El nuevo IPC de Lavagna: menos peso para el pan y más para la luz

El Indec estrena este mes una canasta actualizada basada en consumos de 2018. El cambio metodológico otorga una incidencia mayor a las tarifas y reduce el impacto de la volatilidad en los alimentos.

Fachada de sede del INDEC

La renuncia de Marco Lavagna al Indec deja como herencia técnica la transformación más significativa del Índice de Precios al Consumidor (IPC) en las últimas dos décadas. A partir del dato de enero, que se publicará el próximo 10 de febrero, el organismo utilizará una canasta de bienes y servicios basada en la Encuesta Nacional de Gastos de los Hogares (ENGHo) 2017-2018, reemplazando la estructura de consumo de 2004 que había quedado obsoleta. Este ajuste, que era un compromiso pendiente con el FMI, busca reflejar con mayor precisión cómo gastan hoy los argentinos, priorizando los servicios y la tecnología por sobre la canasta básica alimentaria tradicional.

El cambio más disruptivo se observa en el rubro de Vivienda y Servicios Básicos (luz, agua y gas), cuya ponderación salta del 9,4% al 14,5%. Esto significa que cualquier ajuste tarifario tendrá ahora un impacto mucho más directo en la cifra final de inflación.
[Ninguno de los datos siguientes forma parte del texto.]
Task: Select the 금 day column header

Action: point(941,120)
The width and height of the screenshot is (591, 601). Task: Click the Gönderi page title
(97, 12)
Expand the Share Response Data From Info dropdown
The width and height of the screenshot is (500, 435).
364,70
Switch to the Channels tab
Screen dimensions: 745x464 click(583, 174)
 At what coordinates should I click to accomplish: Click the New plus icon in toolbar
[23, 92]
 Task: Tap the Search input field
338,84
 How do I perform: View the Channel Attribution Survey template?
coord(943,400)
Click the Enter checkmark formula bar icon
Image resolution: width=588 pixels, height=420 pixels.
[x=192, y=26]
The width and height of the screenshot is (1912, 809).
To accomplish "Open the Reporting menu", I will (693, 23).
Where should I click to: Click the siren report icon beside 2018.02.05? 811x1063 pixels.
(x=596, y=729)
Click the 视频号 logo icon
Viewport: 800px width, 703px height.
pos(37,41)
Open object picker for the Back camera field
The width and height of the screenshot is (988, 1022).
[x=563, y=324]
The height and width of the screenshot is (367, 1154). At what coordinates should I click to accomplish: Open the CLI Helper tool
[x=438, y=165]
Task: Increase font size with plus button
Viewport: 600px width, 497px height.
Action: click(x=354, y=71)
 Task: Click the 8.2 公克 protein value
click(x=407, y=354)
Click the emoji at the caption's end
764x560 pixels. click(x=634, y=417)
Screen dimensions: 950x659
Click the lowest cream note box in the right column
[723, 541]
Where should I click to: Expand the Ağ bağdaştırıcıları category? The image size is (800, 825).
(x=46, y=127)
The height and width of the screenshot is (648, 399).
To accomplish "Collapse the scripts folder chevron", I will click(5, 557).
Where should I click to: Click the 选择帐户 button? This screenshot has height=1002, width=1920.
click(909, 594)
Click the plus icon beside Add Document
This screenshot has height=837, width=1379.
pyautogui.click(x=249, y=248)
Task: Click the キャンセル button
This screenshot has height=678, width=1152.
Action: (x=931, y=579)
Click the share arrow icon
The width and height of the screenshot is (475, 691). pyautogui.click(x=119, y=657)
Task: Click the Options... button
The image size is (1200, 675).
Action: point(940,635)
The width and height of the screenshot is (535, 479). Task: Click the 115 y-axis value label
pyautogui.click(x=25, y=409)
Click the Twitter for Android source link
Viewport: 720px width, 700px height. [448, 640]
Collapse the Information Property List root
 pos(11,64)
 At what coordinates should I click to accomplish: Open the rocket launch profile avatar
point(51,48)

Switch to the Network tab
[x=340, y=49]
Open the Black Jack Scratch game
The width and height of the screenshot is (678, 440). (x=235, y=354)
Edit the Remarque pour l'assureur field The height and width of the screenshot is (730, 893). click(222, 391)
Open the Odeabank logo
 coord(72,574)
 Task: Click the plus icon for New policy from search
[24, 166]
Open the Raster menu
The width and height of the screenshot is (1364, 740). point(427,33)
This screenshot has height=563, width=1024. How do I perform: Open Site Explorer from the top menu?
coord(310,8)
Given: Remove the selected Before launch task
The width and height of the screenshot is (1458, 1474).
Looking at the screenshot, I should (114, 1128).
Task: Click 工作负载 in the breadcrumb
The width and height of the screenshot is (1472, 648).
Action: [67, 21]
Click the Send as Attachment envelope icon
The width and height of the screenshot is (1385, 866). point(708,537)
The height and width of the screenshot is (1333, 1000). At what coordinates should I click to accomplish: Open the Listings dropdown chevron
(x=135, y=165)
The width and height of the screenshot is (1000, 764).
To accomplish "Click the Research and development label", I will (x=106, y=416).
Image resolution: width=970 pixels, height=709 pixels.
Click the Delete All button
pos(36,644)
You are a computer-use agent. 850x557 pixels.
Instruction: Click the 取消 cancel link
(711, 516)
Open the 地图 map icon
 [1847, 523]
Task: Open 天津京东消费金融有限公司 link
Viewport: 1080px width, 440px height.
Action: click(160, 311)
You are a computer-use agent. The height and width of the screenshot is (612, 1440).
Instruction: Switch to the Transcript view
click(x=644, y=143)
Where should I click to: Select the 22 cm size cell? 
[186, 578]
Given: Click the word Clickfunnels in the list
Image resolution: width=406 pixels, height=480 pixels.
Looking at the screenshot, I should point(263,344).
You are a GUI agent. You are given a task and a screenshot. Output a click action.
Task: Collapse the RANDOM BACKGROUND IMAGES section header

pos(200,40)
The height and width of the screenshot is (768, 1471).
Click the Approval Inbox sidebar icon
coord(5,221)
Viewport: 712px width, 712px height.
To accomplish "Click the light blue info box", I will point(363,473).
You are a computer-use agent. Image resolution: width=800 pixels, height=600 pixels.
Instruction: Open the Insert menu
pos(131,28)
Lo mismo ocurre con el Transporte, que sube al 14,3%, y las Comunicaciones, que casi duplican su peso hasta alcanzar el 5,1% debido al gasto masivo en internet y telefonía móvil. En términos políticos, esta nueva estructura otorga al Gobierno un control más quirúrgico sobre el índice: al tener las tarifas bajo su órbita, el manejo de los subsidios influirá de manera determinante en el número que se difunde mes a mes.

En la vereda opuesta, el rubro de Alimentos y Bebidas No Alcohólicas pierde protagonismo, cayendo del 26,9% al 22,7%. Para los analistas económicos, esta reducción es estratégica para la estabilidad del índice, ya que disminuye la sensibilidad del IPC ante los vaivenes estacionales o climáticos del agro y la volatilidad de los precios internacionales de las materias primas. Además, la nueva canasta captura un cambio de hábito sociocultural: se consume menos producto primario y más alimento procesado, donde el costo final depende más de la logística y la industria que del valor del grano en el mercado.

La implementación de este esquema coincide con un momento de desaceleración inflacionaria, con proyecciones privadas que ubican el dato de enero cerca del 2,3%. Especialistas advierten que la eficacia del nuevo IPC dependerá de la brecha entre bienes y servicios; si los servicios aumentan por encima de los productos físicos, la nueva metodología arrojará una inflación levemente superior a la que habría registrado el sistema anterior. Con la salida de Lavagna, el Indec entra en una etapa de prueba de fuego, donde la transparencia técnica deberá convivir con una fórmula que, por diseño, vuelve a las tarifas el nuevo gran motor de la estadística oficial.